▶ _Verilen metin_:
###

Uzun zamandır beklenen telefon görüşmesi nihayet gerçekleşti. ABD Başkanı Joe Biden, Cumhurbaşkanı Tayyip Erdoğan ile görüştü.
Biden müttefiki birçok ülke ile çoktan görüştüğü halde göreve geldiği 65 gün boyunca Erdoğan ile temas kurmayıp mesafeli davranmayı seçmişti. Hatta diplomatik olarak mesafeli olduğu Rusya, Çin, Suudi Arabistan gibi ülkelerin liderleri ile bile çoktan telefon görüşmesi gerçekleştirmişti.
Geçtiğimiz haftalarda, Foreign Policy isimli Washington D.C. merkezli haber sitesinde yayınlanan bir makalede iki liderin halen gerçekleşmeyen telefon görüşmesi ele alınmış, esen soğuk rüzgarlara vurgu yapılmıştı. Makalede mesafenin temel nedeni olarak S-400 meselesi ve Suriye hakkındaki görüş ayrılıkları gösterilmişti. Joe Biden’ın Erdoğan’a yönelik sessiz tavrının bilinçli bir diplomasinin eseri olduğundan bahsedilmişti.
Aynı makalede, ABD Temsilciler Meclisi Dış İlişkiler Komitesi üyesi Abigail Spanberger’ın, Türkiye’ye eskisi kadar güven duymadıklarına dair açıklamalarına da yer verilmişti.
Geçtiğimiz günlerde Beyaz Saray’da gerçekleştirilen bir basın toplantısında da Türkiye ve ABD liderlerinin henüz görüşmemiş olmalarına değinilmiş, Beyaz Saray Sözcüsü tarafından “Bir noktada Biden, Erdoğan ile görüşecektir.” şeklinde ucu açık bir cevap verilmişti.

###

▶ _Kaynak liste_:
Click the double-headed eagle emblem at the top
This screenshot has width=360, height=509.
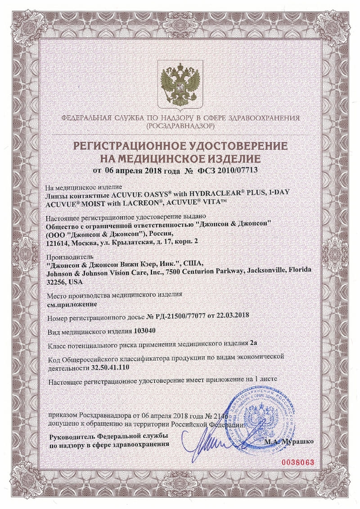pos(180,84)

###

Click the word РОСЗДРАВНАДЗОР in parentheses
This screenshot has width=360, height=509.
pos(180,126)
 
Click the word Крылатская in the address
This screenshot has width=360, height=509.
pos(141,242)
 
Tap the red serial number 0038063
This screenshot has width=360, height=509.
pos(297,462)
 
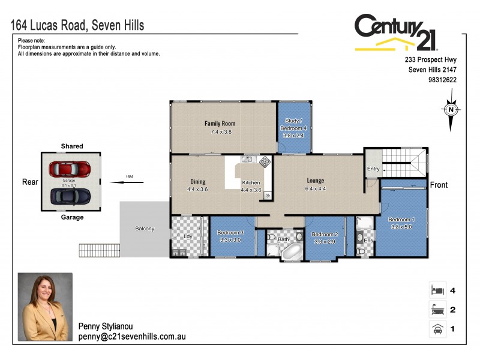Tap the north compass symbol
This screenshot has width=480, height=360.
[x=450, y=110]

###

▶ _Verilen görev 1_: Biden ile Erdoğan görüşmesine dair metinden "Biden müttefiki birçok" ile başlayıp "da yer verilmişti." ile biten bölümü hiç değiştirmeden yazın.
▶ _Verilen görev 2_: Listede "Tap the red serial number 0038063" geçen satırla başlayıp "[x=450, y=110]" geçen satırla biten satırları, iki uç dahil, olduğu gibi çıkarın. Resimleri cevaba katmayın.
Metin ile liste ayrı kaynaklardan alınmıştır.

▶ _Doğru cevap 1_:
Biden müttefiki birçok ülke ile çoktan görüştüğü halde göreve geldiği 65 gün boyunca Erdoğan ile temas kurmayıp mesafeli davranmayı seçmişti. Hatta diplomatik olarak mesafeli olduğu Rusya, Çin, Suudi Arabistan gibi ülkelerin liderleri ile bile çoktan telefon görüşmesi gerçekleştirmişti.
Geçtiğimiz haftalarda, Foreign Policy isimli Washington D.C. merkezli haber sitesinde yayınlanan bir makalede iki liderin halen gerçekleşmeyen telefon görüşmesi ele alınmış, esen soğuk rüzgarlara vurgu yapılmıştı. Makalede mesafenin temel nedeni olarak S-400 meselesi ve Suriye hakkındaki görüş ayrılıkları gösterilmişti. Joe Biden’ın Erdoğan’a yönelik sessiz tavrının bilinçli bir diplomasinin eseri olduğundan bahsedilmişti.
Aynı makalede, ABD Temsilciler Meclisi Dış İlişkiler Komitesi üyesi Abigail Spanberger’ın, Türkiye’ye eskisi kadar güven duymadıklarına dair açıklamalarına da yer verilmişti.

▶ _Doğru cevap 2_:
Tap the red serial number 0038063
This screenshot has width=360, height=509.
pos(297,462)
 
Tap the north compass symbol
This screenshot has width=480, height=360.
[x=450, y=110]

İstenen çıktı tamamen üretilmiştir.